Bupati Bogor Rudy Susmanto menjelaskan mengapa daerah dataran tinggi tersebut (200-450 mdpl) bisa kebanjiran.
"Di Cijayanti itu setiap hujan deras, air meluap, lalu masuk ke jalan," ujar Rudy saat ditanya wartawan di Masjid Nurul Wathon, Cibinong, Bogor, pada Kamis malam (12/2).
Maka mulai tadi malam, menurut Rudy, pihaknya sudah menyiapkan beberapa alat berat milik Dinas Pekerjaan Umum untuk menormalisasi sungai, setu, hingga drainase.
"Salah satunya adalah kita Pemda Kabupaten Bogor hari ini sudah memiliki amfibius sendiri, lalu punya tongkang, sudah kita geser semuanya ke waduk atau setu," kata Rudy.

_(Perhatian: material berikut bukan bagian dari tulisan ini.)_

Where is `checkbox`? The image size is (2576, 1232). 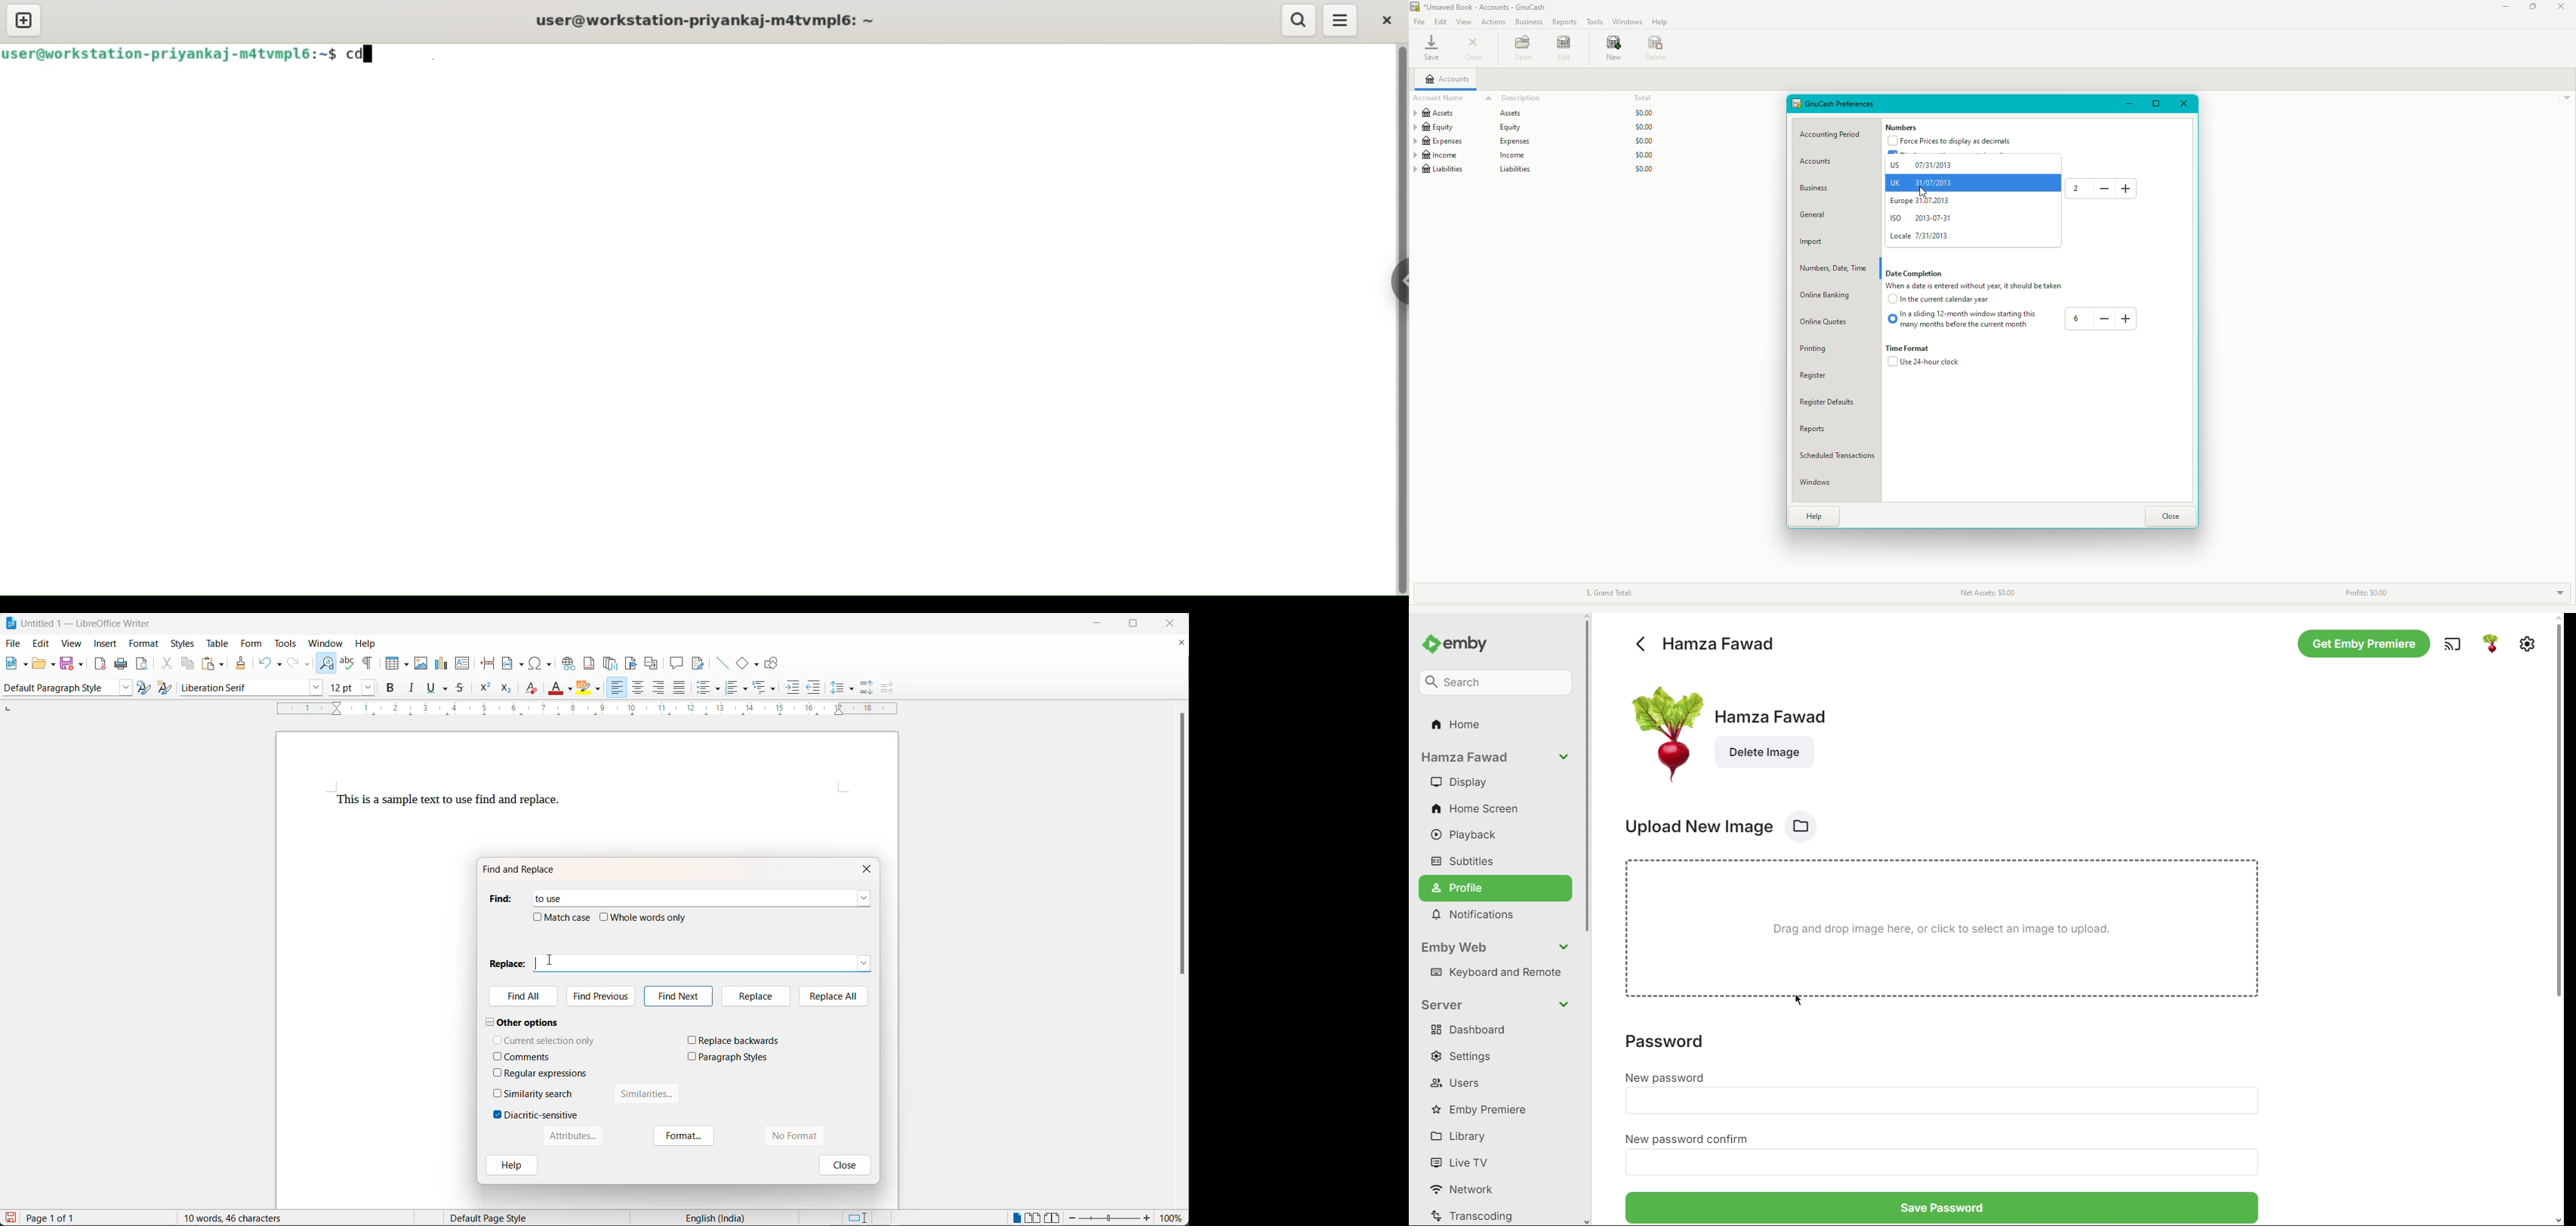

Kendati kewenangan atas normalisasi waduk atau setu itu ada di BBWS dan PSDA, "Tapi karena menyangkut keberlangsungan keselamatan orang banyak, maka kami Pemda Kabupaten Bogor mengambil alih apa yang bisa kami lakukan terlebih dahulu," ujarnya.
"Sehingga kita lakukan beberapa normalisasi sungai maupun setu, sehingga pada saat beberapa hari ke depan intensitas hujan masih tinggi, meminimalisir terjadinya banjir kembali," ujar Rudy.
"Termasuk drainase. Dinas Pekerjaan Umum bahu-membahu setiap hari membuka beberapa drainase yang tertutup, saluran air yang tersumbat, bukan hanya di wilayah Babakan Madang, tapi di 40 kecamatan yang ada di Kabupaten Bogor," kata Rudy.